— WORK ITEM —
In the entries that follow, find the line containing "You are a computer-use agent." and the line containing "This screenshot has", then copy exactly everything from the first through the second except the pictures.

— EXCERPTED DATA —
[Start of section]
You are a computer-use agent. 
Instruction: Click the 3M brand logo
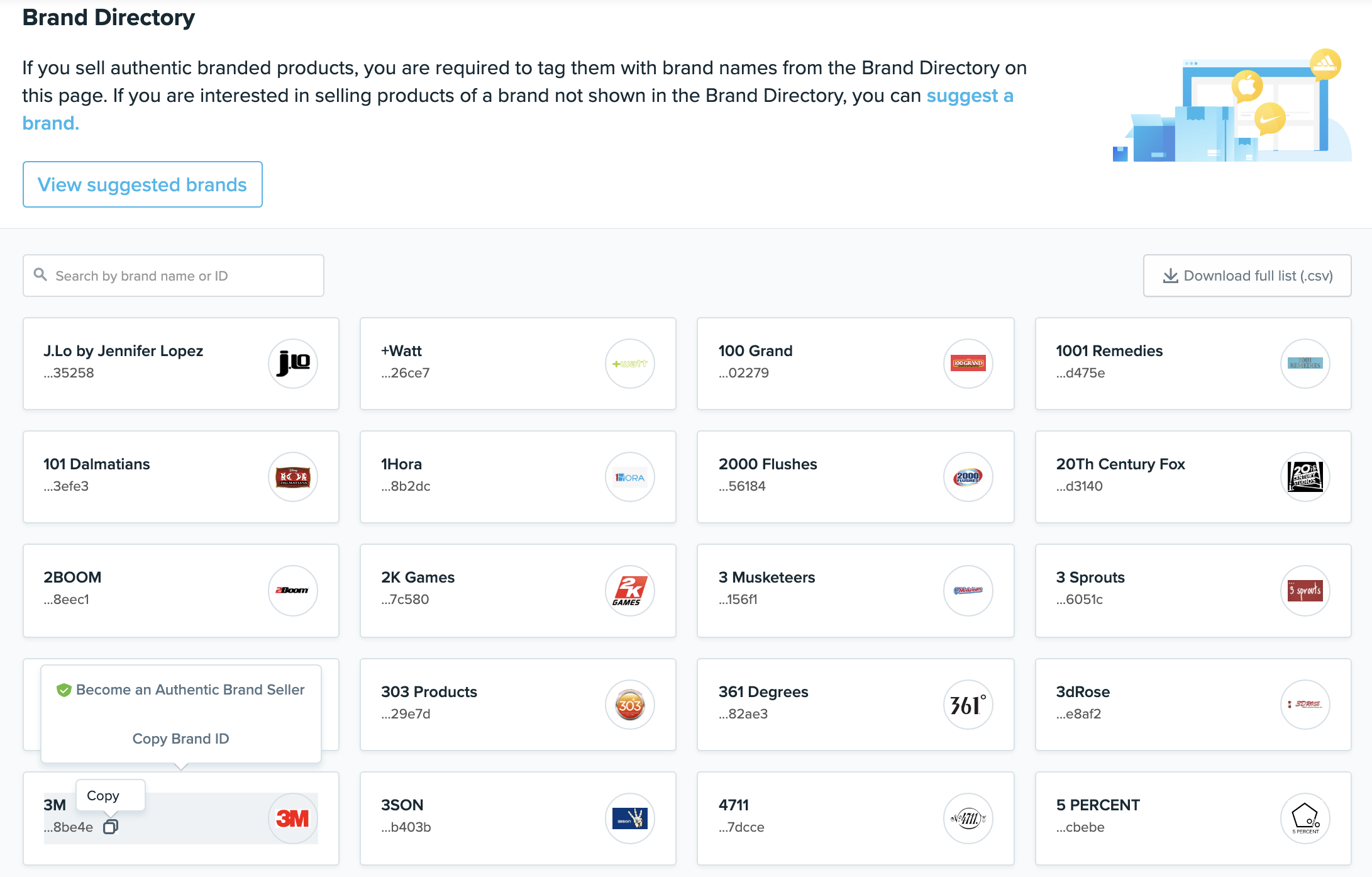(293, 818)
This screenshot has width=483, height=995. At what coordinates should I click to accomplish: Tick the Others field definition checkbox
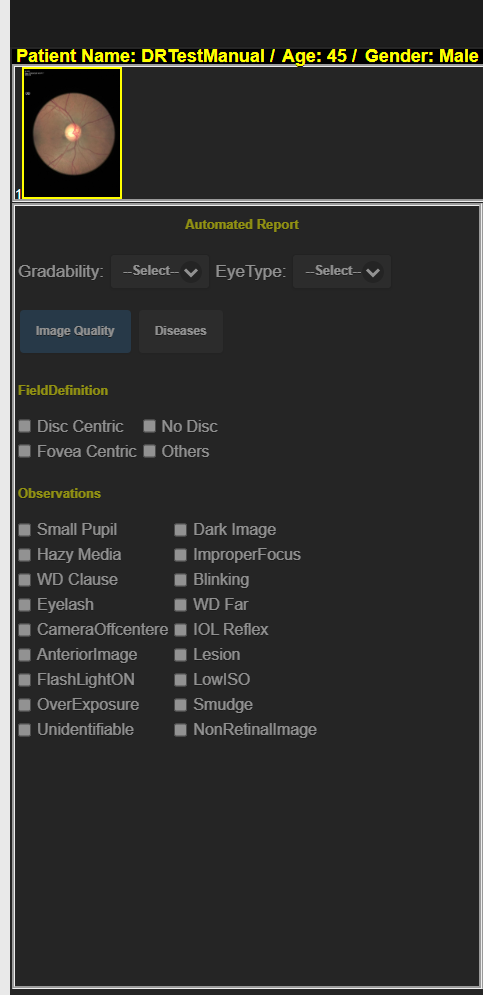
[End of section]
[Start of section]
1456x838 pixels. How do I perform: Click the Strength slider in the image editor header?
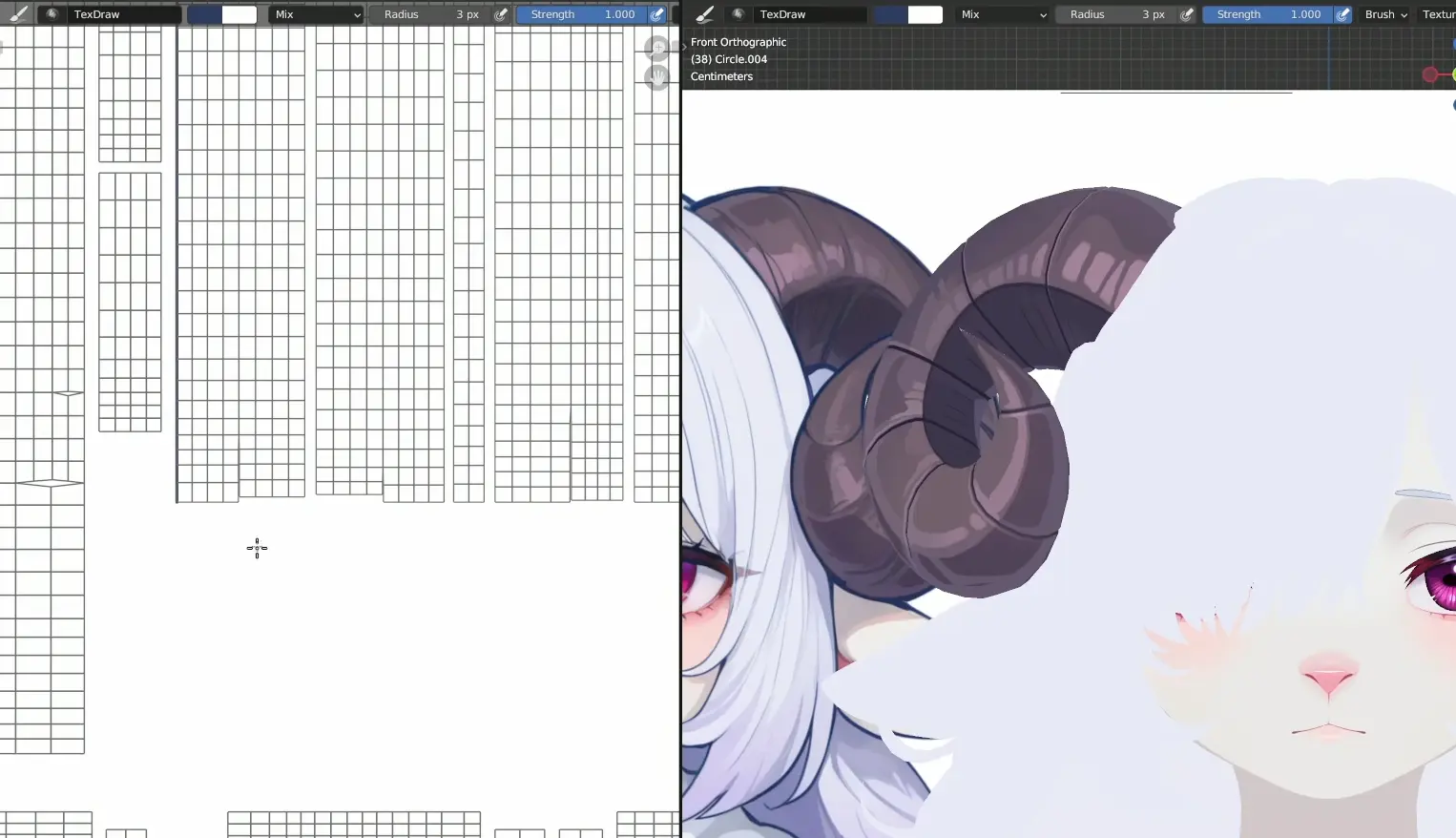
[End of section]
[Start of section]
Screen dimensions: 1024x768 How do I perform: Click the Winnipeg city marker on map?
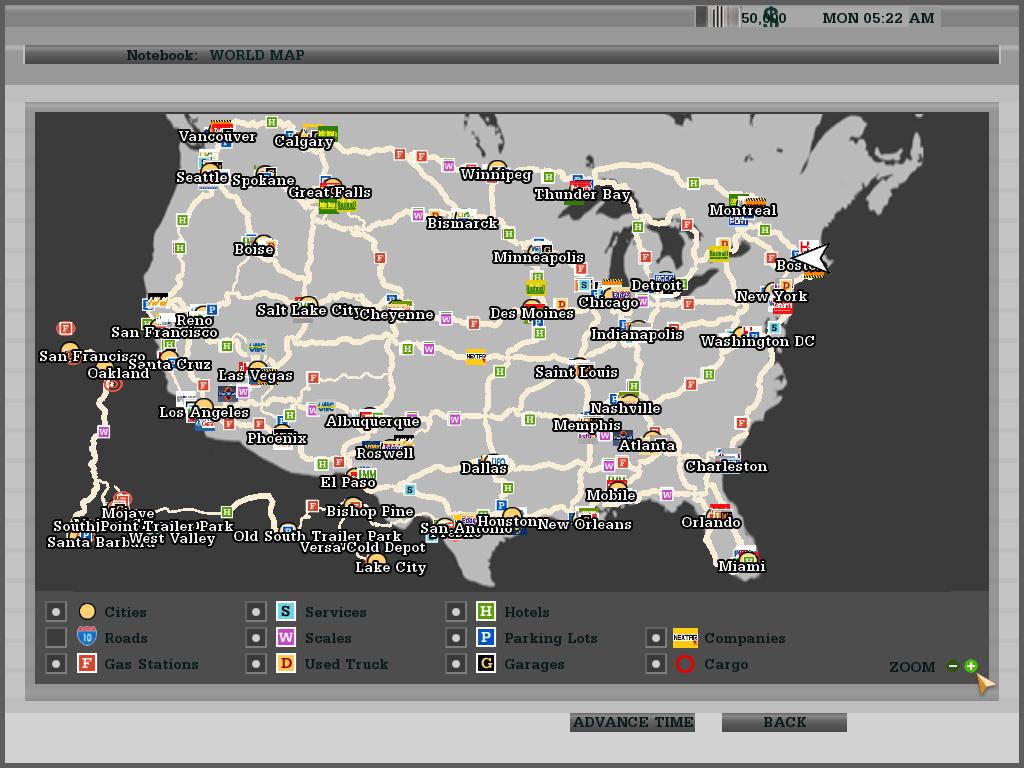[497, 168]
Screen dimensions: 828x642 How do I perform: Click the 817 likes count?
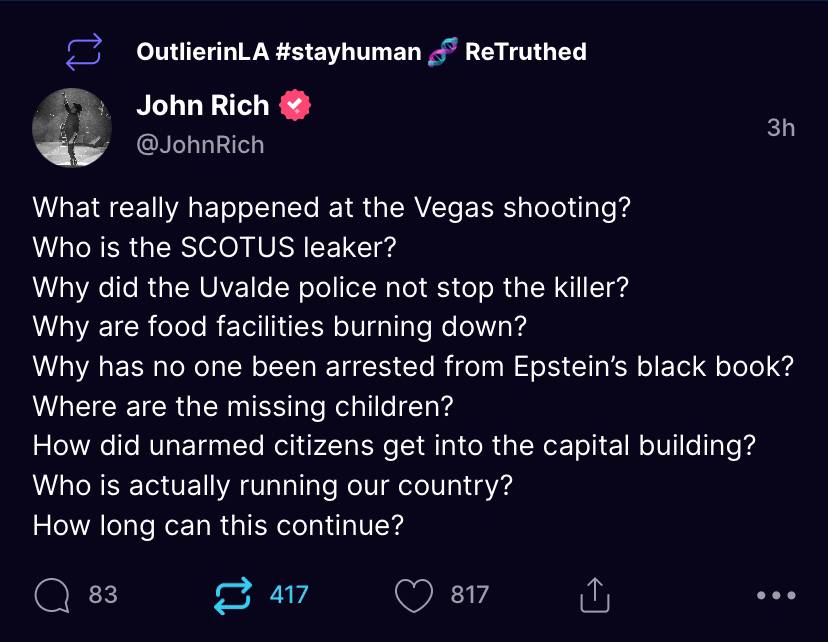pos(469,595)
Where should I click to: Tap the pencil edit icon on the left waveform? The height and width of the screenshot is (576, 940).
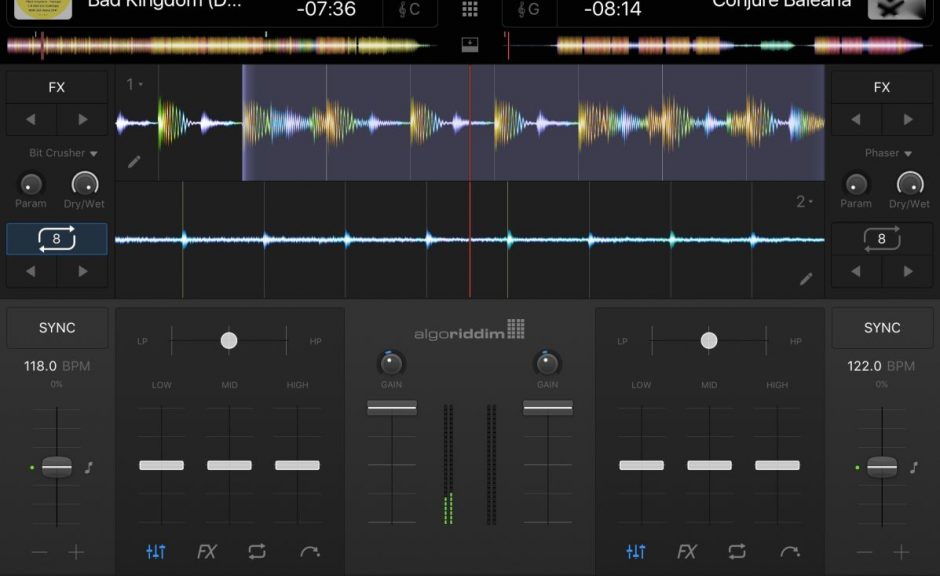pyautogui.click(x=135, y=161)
[End of section]
— TASK RESPONSE —
You are a computer-use agent. 
Instruction: Click the 3M brand logo
(293, 818)
This screenshot has width=483, height=995. At what coordinates should I click to accomplish: Tick the Others field definition checkbox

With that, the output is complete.